正咲など軽傷に見えるくらい青白いを通り越して紫色に見える真澄だったけれど。確かにそこに生きていた。

正咲がそれに、思わず安堵の息を吐くと。



「……僕が、阿海真澄がここにいる価値……あったでしょ?」


耳元で聞こえてくる、そんな真澄のうわごとのようでいてそうでない言葉。

まだその事を気にしていたんだって、ちょっとびっくりして。



「うん。ありがとう。真澄ちゃんのおかげで、たすかったよ」


何きをてらうこともなく、正咲はまっすぐにそう言った。



「ふひひ、てれるじゃねーかい……」


すると、真澄は何だか男らしい? そんな呟きをもらして。

すぅっと眠るように、意識を失った。


正咲ははっとなってすぐさまそんな真澄を背負い上げて。

ゆっくり、ゆっくり水辺から上がって。



不意に頭上にかかる、小さな影。

何気に見上げれば、そこには天井のところに隠れていた紅の姿があって。

ちょっとびっくりして警戒する正咲。


正直戦いになったら目の前の彼にも負ける自信があるぞ、なんてしょうもないことを思っていると。
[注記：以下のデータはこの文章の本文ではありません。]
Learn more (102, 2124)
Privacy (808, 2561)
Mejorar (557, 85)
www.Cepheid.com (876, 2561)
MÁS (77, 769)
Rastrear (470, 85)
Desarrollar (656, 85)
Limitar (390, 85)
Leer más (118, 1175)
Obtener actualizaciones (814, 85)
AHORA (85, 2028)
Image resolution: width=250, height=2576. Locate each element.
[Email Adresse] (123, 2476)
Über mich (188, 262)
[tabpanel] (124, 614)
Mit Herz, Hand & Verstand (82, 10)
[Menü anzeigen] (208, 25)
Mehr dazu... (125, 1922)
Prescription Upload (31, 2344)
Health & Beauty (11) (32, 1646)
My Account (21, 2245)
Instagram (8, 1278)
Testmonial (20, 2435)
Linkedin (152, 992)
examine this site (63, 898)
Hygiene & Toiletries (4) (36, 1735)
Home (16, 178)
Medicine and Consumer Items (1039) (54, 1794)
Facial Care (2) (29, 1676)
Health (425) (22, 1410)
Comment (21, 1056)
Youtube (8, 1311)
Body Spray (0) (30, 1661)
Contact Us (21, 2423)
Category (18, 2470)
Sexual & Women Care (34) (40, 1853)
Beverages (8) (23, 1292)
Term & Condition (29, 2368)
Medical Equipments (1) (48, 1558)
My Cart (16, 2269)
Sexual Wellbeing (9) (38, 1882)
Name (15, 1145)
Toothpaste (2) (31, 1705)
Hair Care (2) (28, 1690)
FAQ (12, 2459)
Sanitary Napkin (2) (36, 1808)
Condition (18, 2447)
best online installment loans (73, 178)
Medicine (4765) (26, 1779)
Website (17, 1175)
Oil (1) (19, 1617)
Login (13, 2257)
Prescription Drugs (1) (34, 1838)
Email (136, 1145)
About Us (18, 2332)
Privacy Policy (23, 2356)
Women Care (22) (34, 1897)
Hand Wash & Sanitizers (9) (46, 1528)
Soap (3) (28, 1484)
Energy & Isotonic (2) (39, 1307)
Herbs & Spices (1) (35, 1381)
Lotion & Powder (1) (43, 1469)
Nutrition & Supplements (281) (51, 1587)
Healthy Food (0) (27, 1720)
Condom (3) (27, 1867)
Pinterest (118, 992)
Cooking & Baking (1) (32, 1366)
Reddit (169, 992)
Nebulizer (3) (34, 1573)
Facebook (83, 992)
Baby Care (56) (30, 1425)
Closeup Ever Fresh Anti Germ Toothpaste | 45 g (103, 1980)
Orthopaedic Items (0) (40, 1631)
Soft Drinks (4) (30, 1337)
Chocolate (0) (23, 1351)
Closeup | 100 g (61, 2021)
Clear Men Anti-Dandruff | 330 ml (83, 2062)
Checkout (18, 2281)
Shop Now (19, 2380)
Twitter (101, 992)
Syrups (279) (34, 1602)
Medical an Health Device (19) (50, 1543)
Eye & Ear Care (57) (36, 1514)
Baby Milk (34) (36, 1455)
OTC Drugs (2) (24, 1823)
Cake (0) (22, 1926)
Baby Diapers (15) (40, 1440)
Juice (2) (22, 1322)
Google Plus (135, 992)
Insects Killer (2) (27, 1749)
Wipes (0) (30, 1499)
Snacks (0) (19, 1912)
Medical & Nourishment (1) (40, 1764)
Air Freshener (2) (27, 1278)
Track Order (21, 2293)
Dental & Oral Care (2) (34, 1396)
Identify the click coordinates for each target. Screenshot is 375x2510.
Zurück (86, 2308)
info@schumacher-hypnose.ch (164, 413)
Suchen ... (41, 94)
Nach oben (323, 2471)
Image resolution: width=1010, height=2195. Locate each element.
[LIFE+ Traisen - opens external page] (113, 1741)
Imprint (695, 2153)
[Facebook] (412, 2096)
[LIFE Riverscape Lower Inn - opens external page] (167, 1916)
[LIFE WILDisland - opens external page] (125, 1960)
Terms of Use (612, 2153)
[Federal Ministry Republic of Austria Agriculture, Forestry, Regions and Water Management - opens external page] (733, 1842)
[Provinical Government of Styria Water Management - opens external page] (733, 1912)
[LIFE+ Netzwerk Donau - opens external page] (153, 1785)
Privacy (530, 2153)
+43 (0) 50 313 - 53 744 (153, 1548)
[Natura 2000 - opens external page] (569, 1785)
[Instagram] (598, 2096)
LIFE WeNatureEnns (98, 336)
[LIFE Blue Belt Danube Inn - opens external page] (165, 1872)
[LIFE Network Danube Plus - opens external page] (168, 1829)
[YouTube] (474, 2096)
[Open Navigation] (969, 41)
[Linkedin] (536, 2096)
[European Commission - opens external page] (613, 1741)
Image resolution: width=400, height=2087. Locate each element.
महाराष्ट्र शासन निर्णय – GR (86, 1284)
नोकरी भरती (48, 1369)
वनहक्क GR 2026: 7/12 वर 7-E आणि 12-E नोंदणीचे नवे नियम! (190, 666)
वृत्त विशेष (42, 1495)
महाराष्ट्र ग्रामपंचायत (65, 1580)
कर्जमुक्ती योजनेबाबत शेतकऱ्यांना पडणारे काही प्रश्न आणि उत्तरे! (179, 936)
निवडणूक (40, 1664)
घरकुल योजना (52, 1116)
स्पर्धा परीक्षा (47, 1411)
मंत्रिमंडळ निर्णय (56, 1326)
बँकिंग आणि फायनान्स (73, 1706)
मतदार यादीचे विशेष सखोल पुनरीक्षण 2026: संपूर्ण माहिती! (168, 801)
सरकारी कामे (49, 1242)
そんな正咲の事などお構いなしに、紅はくるりと一回転。

その後頭部を開き、光るモニターを見せてくる。



――ーそこには、こう書かれていた。



《  螺旋の試練……クリア。『魂の宝珠』、獲得。この宝珠を『心臓の間』へ続く扉へとはめ込むことで、『脱出への扉』が開かれます…… 》




「脱出の扉、かぁ……」


それこそが、正咲とそして真澄の報酬。


ここではない、終末の近づく外の世界に、会わなくてはいけない人がいる。

一刻も早く、会わないといけない人がいる。


だけど。

 


「みんなとの約束、はたさなくちゃね……」

 

正咲は自分を誤魔化すようにそう呟き、歩き出した。

……いや、それは決して誤魔化しているわけではなく。

約束があるからと、自分の一番したいことを押し殺していたのだろう。

 


 

「――何度でも、何度でも、ボクはうまれかわってーゆく~♪」



まるで今このためにあるような、『蘇生』の歌が、正咲自身と真澄に降り注ぐ。

 

それは、どこか滑稽で。


それでいて、何だか無性に悲しくて……。